Find the optimum traveling salesman tour through the capitals of the 48 contiguous states in the USA.
I am continuing with the workspace from my previous blog post.
John Burkardt provides a second data set, state_capitals_ll.txt, giving the longitudes and latitudes of capitals of the 48 contiguous states. (Ignore AK, DC, HI, PR and US.)
[lon,lat] = get_capital_coordinates;
When I use these coordinates for the graph I created in my previous post, we get a more accurate picture of the USA.
G = graph(A,cellstr(names)); plot(G,'xdata',lon,'ydata',lat);
The travelling salesman problem, the TSP, was mathematically formulated in the 19th century. The problem is to find the closed circuit of a list of cities that travels the shortest total distance.
For 25 years MATLAB releases have included a simple demo program named travel that finds an approximate solution to the TSP through a few dozen randomly chosen points. The background of the plot, an outline the USA, is just for artistic effect.
I've made the travel demo into a function named traveler whose input is the distance matrix D, the pairwise distances between the cities. The output is a path length miles and permutation vector p so that miles is the length of the route produced by lon(p) and lat(p).
Each time it is called, travel starts with a random permutation of the cities. Then, for several thousand iterations, it tries to reduce the length of the trip by revising the permutation in each of two simple ways.
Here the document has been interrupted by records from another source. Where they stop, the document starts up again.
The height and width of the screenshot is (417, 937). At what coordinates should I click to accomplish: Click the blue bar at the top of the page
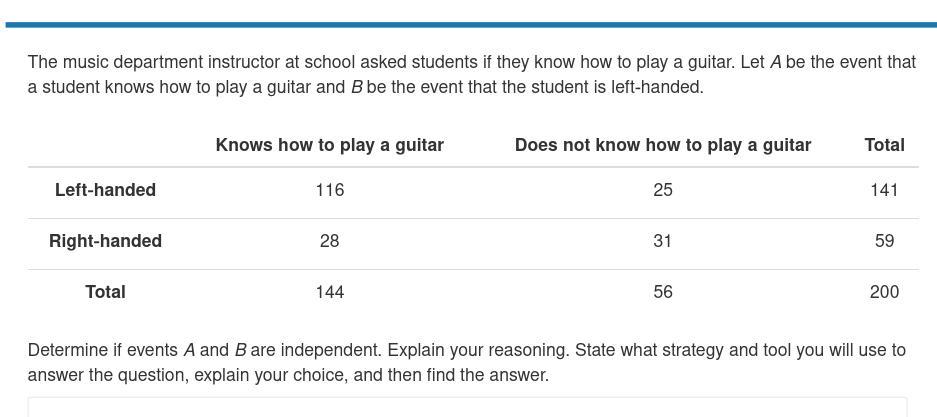[471, 25]
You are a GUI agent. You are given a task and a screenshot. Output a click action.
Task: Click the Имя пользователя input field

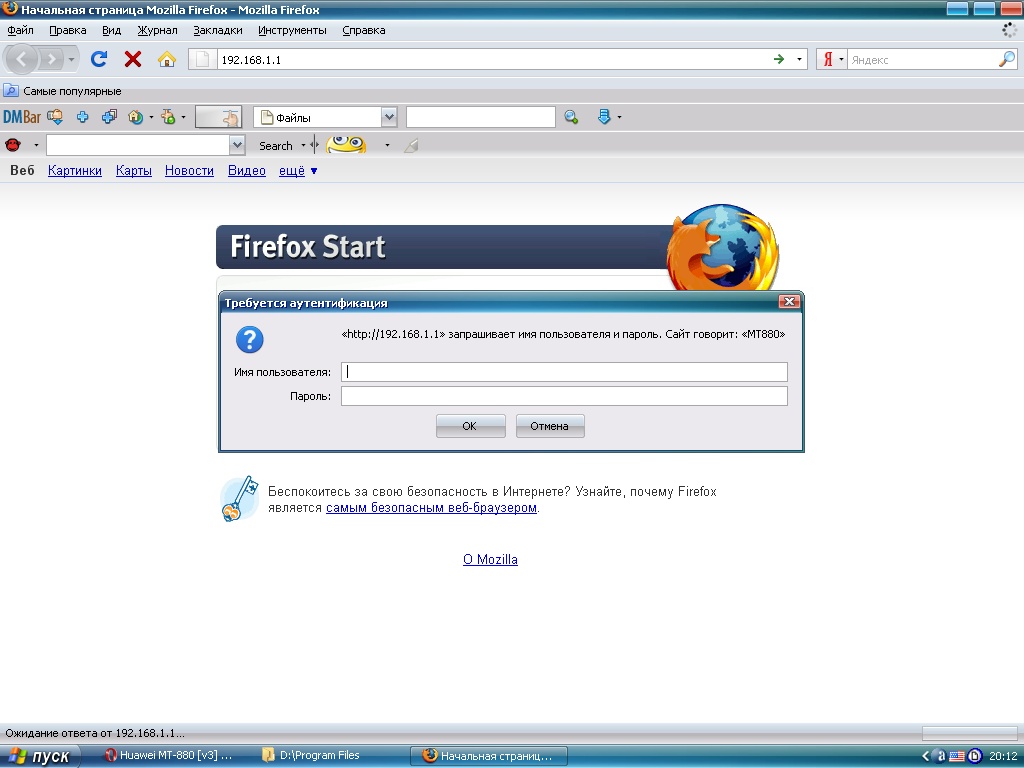point(564,372)
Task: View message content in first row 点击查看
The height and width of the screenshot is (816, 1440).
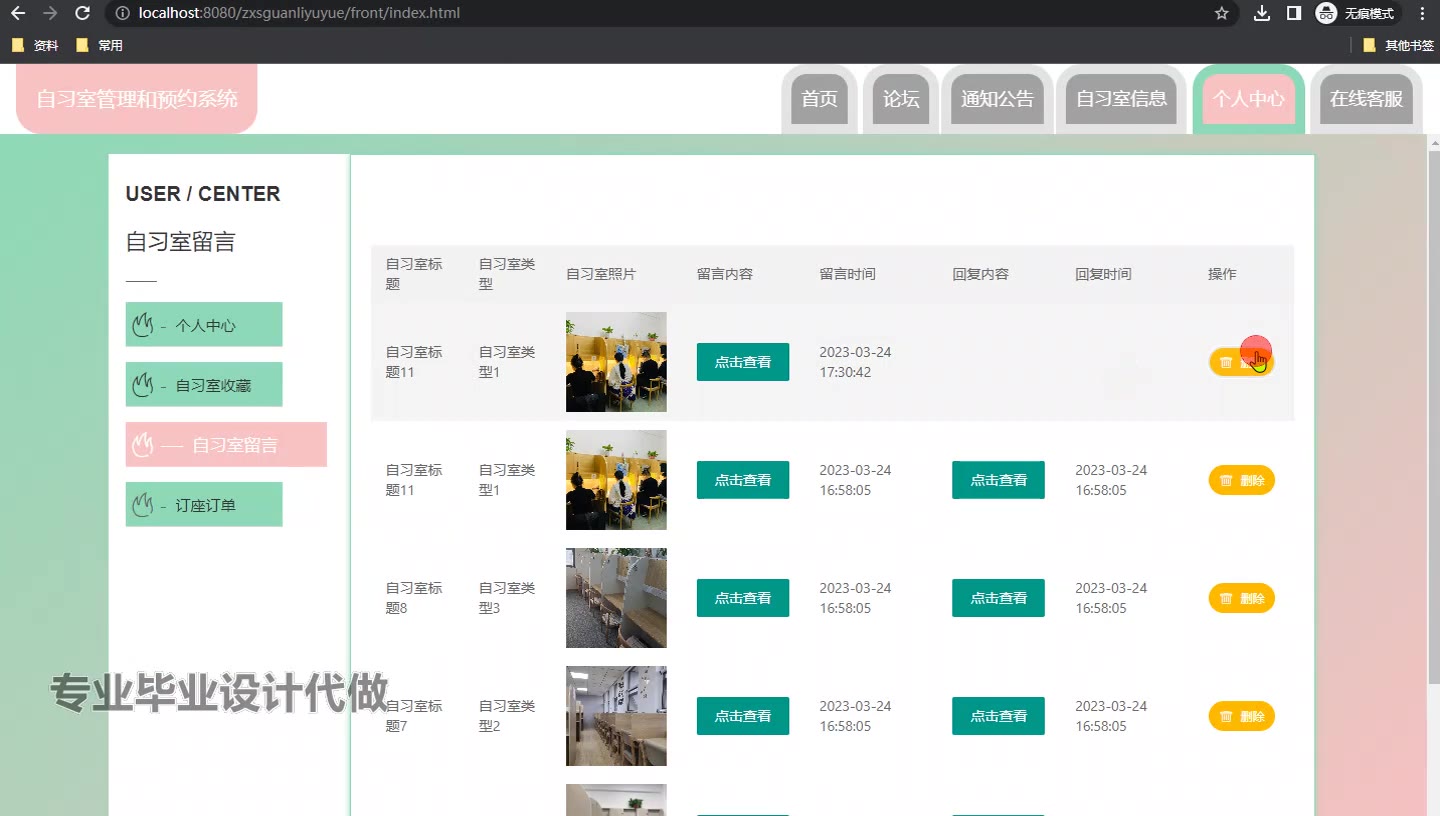Action: (x=742, y=362)
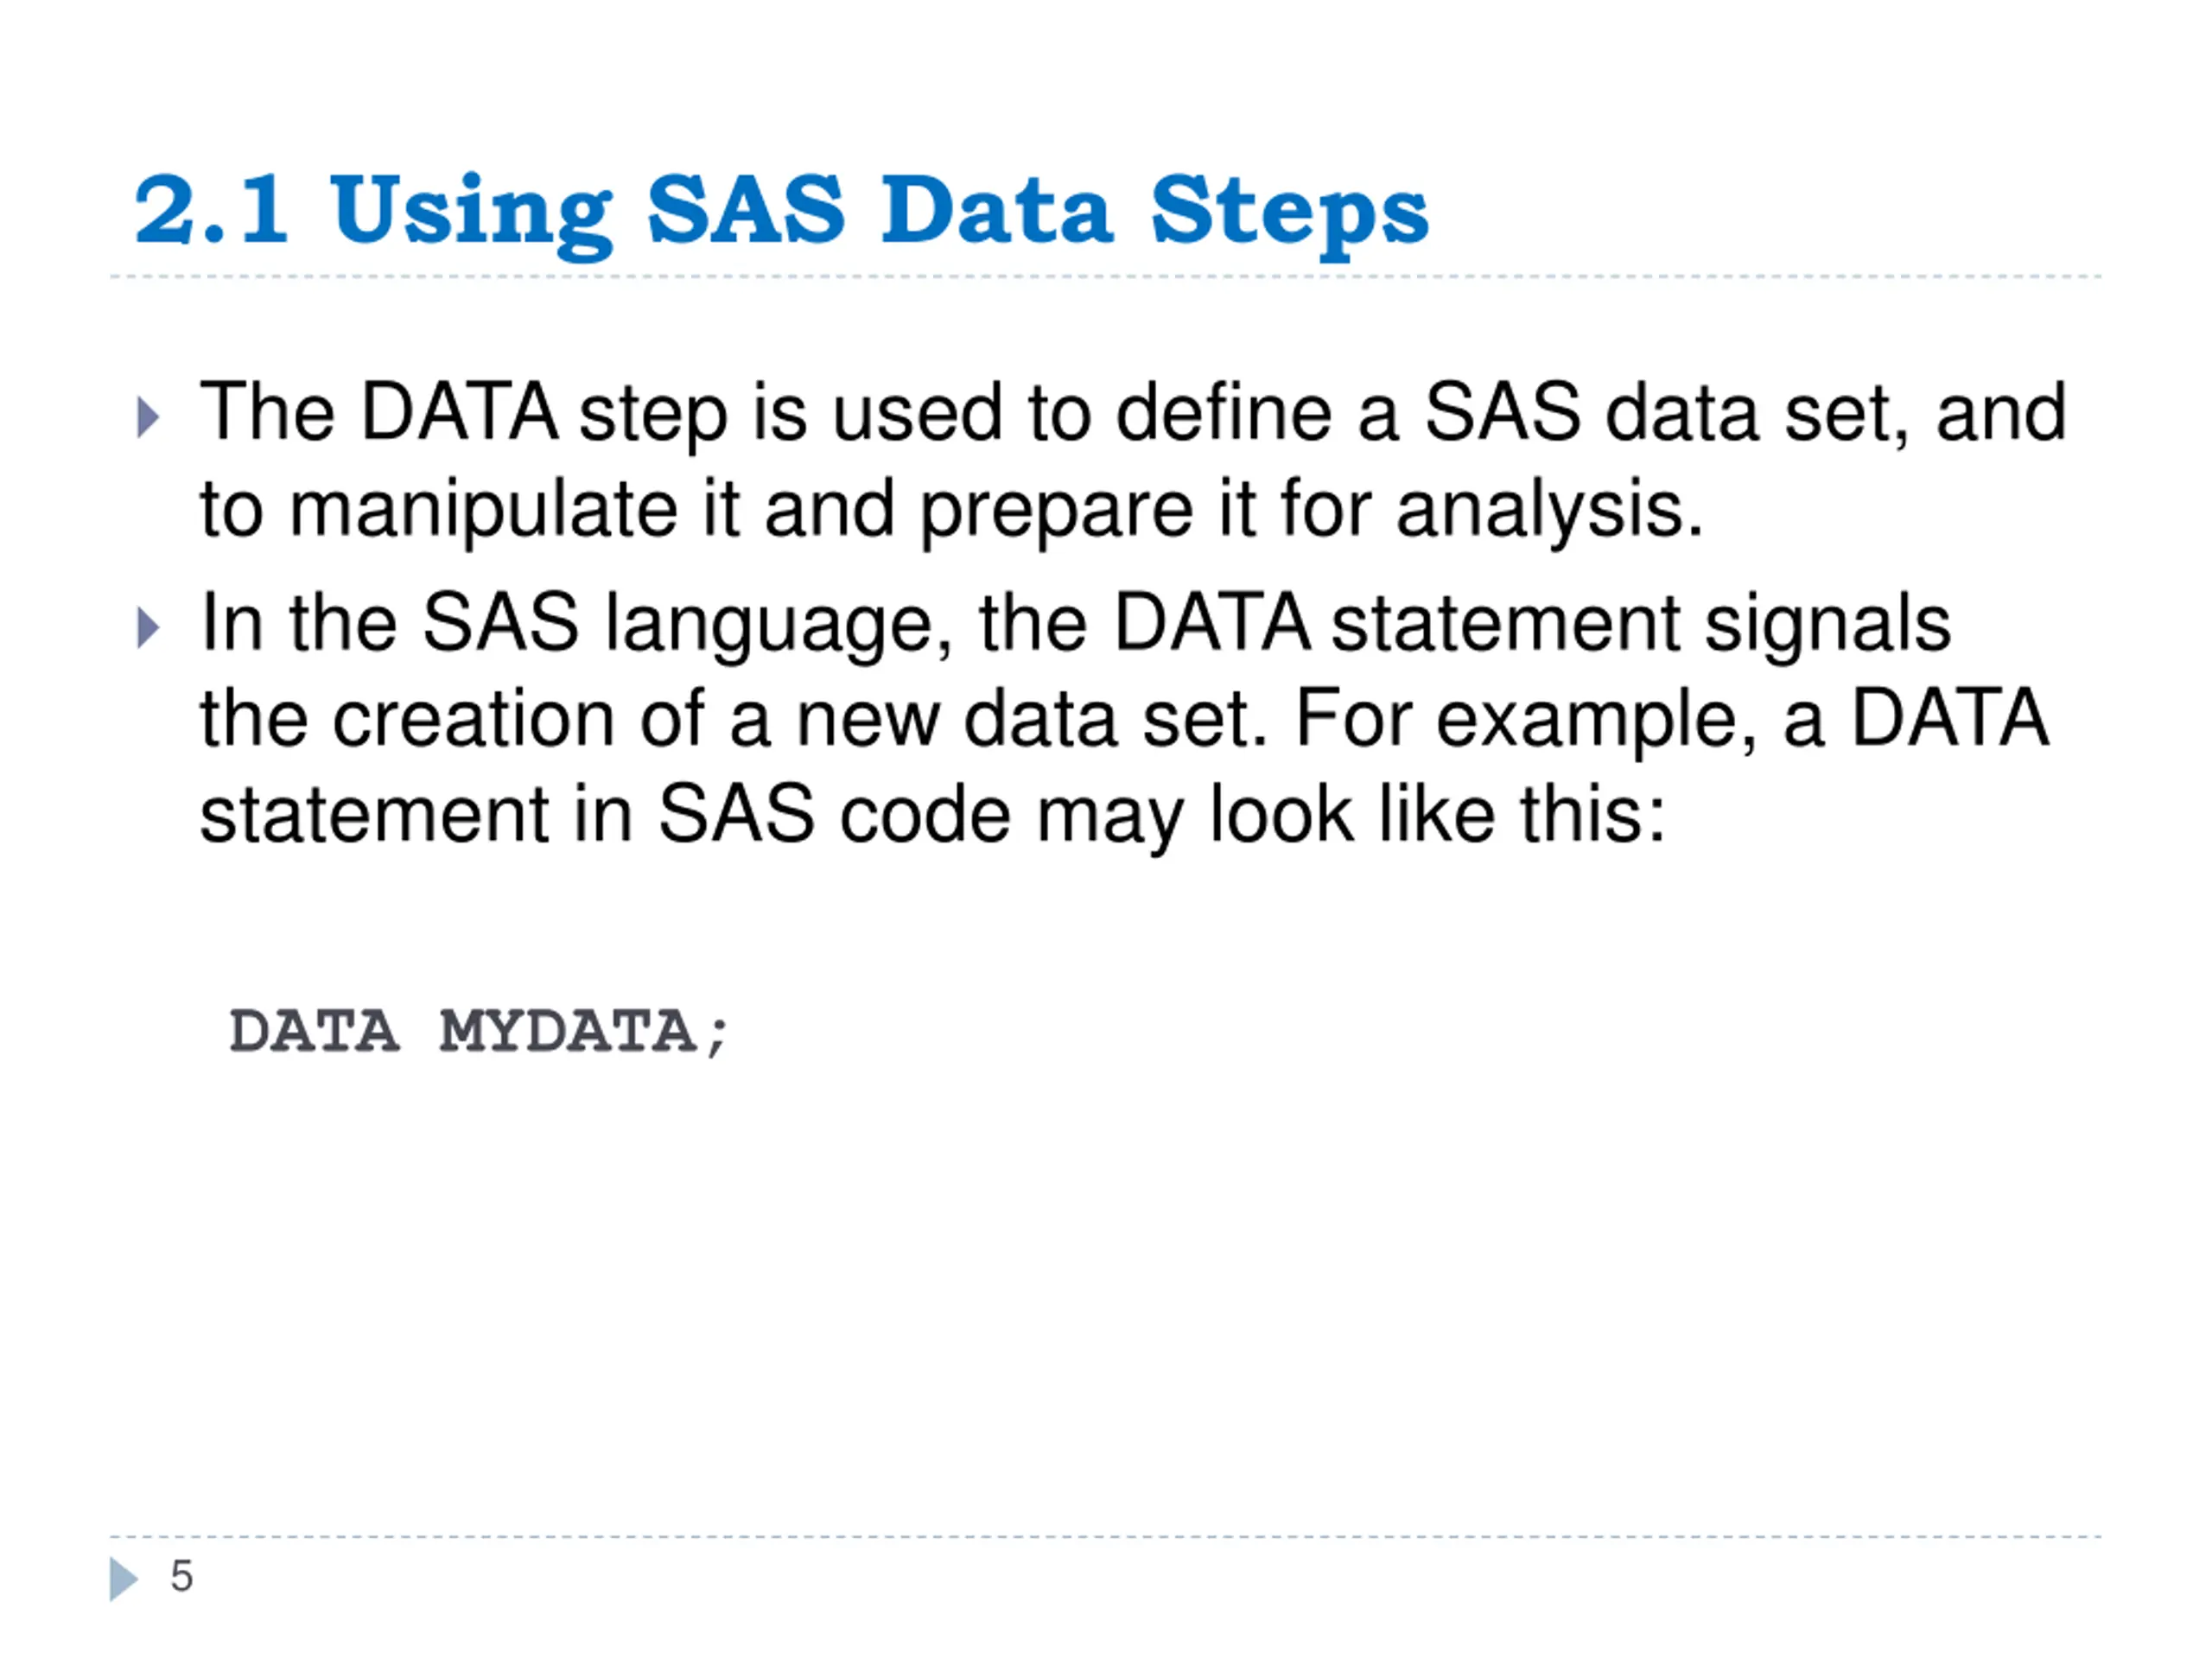Click the line 'the creation of a new data set'
The width and height of the screenshot is (2212, 1659).
tap(1125, 719)
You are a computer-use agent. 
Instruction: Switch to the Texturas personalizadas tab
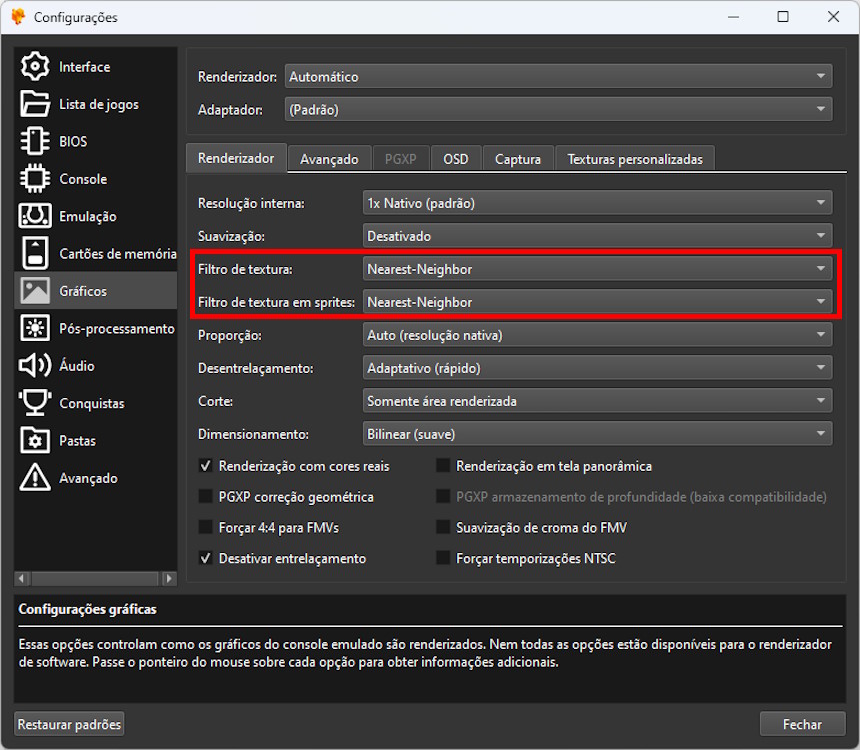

One scheme is to move one city to another position in the ordering. This example starts with the order [1:7]. It then moves city 4 to follow city 5, so the order becomes [1 2 3 5 4 6 7]. This reduces the length from 9.71 to 7.24.
The second scheme is based on the observation that any time a route crosses itself, the length can be reduced by reversing the crossed segment. We don't actually look for crossings, we just try reversing random chunks of the ordering. This example reverses the [3 4 5] in [1:7] to get [1 2 5 4 3 6 7], thereby reducing the length from 9.47 to 7.65.
These two heuristics are not powerful to guarantee that traveler will find the global shortest path. It's easy to get stuck in local minima. And the random path approach means that traveler is inefficient for more than a few dozen cities.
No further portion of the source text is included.